* **WORK TO COMPLETE**:
Line count for "will": give the number of lines in the records below that hold it, and nothing else.

* **DATA PROVIDED**:
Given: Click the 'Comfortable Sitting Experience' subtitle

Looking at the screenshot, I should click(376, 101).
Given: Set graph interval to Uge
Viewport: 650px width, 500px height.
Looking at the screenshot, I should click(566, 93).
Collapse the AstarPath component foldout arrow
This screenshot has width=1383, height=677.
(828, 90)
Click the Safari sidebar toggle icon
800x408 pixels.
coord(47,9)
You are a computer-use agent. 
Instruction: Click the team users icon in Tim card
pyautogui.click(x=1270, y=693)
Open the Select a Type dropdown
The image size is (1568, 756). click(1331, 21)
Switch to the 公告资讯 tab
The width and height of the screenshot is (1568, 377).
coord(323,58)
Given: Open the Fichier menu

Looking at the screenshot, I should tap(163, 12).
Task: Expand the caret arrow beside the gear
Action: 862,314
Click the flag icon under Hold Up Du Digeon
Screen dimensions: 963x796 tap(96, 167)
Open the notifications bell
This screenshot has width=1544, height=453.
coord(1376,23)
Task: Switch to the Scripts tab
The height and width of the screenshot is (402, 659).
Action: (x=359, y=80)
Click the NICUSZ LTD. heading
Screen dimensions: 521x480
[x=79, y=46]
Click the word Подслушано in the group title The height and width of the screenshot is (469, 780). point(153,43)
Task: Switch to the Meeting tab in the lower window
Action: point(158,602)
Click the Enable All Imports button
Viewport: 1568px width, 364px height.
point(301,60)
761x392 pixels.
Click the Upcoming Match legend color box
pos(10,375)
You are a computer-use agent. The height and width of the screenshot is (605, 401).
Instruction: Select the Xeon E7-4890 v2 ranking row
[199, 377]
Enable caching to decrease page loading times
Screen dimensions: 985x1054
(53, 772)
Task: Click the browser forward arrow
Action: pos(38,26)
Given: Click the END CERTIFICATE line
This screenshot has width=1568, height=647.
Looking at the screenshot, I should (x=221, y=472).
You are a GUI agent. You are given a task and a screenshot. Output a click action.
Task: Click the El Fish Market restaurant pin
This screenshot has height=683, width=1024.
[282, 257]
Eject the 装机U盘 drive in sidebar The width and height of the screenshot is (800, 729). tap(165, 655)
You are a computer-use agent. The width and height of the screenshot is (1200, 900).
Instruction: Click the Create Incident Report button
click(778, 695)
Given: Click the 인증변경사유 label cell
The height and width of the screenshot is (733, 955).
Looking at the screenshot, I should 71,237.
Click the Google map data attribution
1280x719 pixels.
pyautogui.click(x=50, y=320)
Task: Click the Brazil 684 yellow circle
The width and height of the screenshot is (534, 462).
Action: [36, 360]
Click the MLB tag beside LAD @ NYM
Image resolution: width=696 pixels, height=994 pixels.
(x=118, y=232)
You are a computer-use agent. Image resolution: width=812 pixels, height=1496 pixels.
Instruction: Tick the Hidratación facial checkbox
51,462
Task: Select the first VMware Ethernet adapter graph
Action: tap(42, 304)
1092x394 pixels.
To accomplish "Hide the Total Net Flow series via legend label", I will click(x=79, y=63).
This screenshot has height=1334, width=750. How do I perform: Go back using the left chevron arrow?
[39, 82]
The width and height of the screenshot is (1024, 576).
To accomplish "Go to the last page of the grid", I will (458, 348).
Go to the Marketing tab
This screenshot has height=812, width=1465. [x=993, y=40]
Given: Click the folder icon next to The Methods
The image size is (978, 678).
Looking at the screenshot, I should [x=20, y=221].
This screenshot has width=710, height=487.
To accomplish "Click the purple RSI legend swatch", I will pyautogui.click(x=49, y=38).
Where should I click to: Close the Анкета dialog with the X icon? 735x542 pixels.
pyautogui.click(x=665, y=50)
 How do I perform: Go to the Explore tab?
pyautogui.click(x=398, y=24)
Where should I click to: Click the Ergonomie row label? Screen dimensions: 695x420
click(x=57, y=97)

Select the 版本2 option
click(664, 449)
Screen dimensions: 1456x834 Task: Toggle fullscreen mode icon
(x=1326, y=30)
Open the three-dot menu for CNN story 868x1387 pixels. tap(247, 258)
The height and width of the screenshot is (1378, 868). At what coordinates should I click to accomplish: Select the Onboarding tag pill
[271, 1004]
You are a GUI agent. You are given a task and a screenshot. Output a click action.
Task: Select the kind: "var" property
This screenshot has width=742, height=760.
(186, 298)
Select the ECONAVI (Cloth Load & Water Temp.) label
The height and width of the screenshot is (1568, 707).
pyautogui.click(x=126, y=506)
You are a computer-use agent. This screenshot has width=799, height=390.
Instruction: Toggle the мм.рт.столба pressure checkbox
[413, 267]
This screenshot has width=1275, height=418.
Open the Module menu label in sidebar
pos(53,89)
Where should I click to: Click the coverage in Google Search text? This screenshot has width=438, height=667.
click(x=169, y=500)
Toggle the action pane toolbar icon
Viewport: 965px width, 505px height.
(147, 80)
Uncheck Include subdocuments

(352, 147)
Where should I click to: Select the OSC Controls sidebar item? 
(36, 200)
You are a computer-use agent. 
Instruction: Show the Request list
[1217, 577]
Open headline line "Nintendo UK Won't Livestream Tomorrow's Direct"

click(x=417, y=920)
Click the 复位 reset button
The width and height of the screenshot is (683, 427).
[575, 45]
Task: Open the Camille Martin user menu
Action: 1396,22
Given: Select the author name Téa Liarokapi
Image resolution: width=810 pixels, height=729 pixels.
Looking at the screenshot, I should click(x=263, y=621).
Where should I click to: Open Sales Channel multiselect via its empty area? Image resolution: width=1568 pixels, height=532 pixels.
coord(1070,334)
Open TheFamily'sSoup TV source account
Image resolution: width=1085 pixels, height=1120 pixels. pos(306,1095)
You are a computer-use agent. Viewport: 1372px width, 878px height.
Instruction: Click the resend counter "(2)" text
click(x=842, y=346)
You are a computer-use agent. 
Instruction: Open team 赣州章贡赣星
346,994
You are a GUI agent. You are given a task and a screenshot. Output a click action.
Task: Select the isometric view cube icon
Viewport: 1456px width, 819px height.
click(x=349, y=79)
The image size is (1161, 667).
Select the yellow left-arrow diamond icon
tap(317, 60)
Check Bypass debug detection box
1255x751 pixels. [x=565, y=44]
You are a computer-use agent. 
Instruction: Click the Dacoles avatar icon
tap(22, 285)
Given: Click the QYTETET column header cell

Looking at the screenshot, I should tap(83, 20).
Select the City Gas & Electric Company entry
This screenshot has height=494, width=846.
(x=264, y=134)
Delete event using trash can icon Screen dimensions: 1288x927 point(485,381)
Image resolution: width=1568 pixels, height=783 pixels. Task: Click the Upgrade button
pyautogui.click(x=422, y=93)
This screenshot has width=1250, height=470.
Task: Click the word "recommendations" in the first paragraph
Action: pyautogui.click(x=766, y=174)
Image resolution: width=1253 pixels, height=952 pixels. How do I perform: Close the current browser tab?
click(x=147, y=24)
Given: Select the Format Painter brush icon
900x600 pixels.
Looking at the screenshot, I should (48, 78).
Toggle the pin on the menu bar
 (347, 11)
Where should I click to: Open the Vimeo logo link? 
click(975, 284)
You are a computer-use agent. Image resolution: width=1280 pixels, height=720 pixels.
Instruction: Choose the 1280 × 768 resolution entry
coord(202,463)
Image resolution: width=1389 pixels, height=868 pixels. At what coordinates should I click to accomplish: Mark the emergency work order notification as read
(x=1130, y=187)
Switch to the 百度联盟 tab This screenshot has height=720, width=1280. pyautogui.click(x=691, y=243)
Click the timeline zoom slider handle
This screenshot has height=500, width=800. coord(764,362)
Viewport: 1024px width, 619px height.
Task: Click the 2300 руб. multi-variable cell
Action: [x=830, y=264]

* **RESPONSE BELOW**:
3